Question

if events a and b are independent, and the probability that event a occurs is 83%, what must be true? the probability that event b occurs is 17%. the probability that event b occurs is 83%. the probability that event a occurs, given that event b occurs, is 83%. the probability that event b occurs, given that event a occurs, is 83%.

Explanation:

Step1: Recall the definition of independent events

If A and B are independent events, then $P(A\cap B)=P(A)\times P(B)$ and $P(A|B) = P(A)$ and $P(B|A)=P(B)$. The probability of event A occurring does not depend on whether event B occurs and vice - versa.
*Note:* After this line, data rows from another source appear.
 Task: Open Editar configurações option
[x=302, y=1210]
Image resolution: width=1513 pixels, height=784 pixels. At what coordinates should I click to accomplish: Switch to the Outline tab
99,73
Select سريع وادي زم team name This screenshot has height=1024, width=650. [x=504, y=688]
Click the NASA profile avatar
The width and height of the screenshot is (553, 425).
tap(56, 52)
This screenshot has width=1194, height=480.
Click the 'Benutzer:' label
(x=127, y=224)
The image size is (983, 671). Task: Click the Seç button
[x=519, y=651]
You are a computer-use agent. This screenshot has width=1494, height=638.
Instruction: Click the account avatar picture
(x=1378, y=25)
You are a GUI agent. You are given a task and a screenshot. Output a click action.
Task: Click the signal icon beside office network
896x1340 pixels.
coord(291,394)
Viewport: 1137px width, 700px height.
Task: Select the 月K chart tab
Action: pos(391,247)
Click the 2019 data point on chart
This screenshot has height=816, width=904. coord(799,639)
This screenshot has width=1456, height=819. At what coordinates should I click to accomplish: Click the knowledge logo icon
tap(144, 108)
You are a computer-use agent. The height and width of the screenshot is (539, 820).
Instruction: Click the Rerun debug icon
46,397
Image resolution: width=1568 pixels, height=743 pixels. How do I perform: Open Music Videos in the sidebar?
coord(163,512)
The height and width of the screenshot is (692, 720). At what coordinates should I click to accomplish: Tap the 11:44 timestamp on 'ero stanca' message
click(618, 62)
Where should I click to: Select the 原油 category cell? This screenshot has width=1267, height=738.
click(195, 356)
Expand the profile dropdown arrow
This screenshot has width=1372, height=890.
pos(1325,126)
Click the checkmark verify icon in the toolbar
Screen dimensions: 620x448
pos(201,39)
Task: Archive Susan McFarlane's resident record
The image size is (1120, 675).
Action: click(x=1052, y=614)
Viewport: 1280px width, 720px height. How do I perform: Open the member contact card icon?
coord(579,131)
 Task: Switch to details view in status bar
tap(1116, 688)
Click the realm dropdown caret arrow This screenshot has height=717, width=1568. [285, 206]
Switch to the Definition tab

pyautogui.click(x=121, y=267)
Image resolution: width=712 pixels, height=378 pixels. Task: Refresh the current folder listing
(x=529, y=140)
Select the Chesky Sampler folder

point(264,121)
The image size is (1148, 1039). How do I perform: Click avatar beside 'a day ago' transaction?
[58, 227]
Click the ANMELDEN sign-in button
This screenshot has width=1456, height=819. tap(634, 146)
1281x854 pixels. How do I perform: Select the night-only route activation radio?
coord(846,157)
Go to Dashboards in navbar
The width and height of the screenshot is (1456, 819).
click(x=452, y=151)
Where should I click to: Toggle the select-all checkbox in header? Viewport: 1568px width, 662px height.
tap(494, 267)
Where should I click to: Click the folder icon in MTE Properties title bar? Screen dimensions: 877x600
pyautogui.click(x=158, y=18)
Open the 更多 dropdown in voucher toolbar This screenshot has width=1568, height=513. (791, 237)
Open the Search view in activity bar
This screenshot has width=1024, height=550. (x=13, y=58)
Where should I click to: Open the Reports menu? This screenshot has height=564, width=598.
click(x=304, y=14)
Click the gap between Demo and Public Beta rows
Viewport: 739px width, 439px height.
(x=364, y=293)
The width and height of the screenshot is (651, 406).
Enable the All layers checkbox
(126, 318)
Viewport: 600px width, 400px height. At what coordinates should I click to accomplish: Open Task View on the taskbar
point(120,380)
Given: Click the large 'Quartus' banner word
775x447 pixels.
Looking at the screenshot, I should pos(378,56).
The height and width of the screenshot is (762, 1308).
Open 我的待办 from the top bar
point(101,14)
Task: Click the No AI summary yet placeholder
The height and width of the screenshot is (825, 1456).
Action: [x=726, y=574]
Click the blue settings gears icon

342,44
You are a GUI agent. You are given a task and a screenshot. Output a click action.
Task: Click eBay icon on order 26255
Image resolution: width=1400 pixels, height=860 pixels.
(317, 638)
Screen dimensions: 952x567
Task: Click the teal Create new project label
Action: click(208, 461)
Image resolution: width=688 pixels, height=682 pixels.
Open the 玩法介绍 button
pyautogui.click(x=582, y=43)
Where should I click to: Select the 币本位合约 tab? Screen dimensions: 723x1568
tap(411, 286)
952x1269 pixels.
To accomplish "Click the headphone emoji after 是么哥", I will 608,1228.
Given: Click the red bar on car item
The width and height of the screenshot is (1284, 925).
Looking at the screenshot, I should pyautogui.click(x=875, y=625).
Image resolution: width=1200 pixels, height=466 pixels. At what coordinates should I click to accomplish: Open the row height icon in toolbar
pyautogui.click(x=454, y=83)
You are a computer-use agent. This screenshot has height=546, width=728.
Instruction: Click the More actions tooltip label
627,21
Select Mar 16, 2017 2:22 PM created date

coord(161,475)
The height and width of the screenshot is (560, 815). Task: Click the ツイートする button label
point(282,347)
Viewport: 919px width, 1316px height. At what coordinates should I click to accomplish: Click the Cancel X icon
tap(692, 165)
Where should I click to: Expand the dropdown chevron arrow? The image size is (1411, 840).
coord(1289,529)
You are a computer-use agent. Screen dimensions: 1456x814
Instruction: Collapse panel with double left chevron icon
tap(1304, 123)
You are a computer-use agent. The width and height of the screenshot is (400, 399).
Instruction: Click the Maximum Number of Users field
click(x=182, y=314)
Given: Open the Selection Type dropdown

Step2: Analyze each option

• Option 1: Just because $P(A) = 83\%$, there is no reason for $P(B)$ to be $17\%$.
• Option 2: There is no reason for $P(B)$ to be equal to $P(A)$ just because A and B are independent.
• Option 3: Since A and B are independent, by the definition of independent events, the conditional probability $P(A|B)=\frac{P(A\cap B)}{P(B)}=\frac{P(A)\times P(B)}{P(B)} = P(A)$. Given $P(A)=83\%$, so $P(A|B) = 83\%$.
• Option 4: Since A and B are independent, $P(B|A)=P(B)$, and we have no information to suggest that $P(B)=83\%$.

Answer:

The probability that event A occurs, given that event B occurs, is 83%. So the correct option is: The probability that event A occurs, given that event B occurs, is 83%.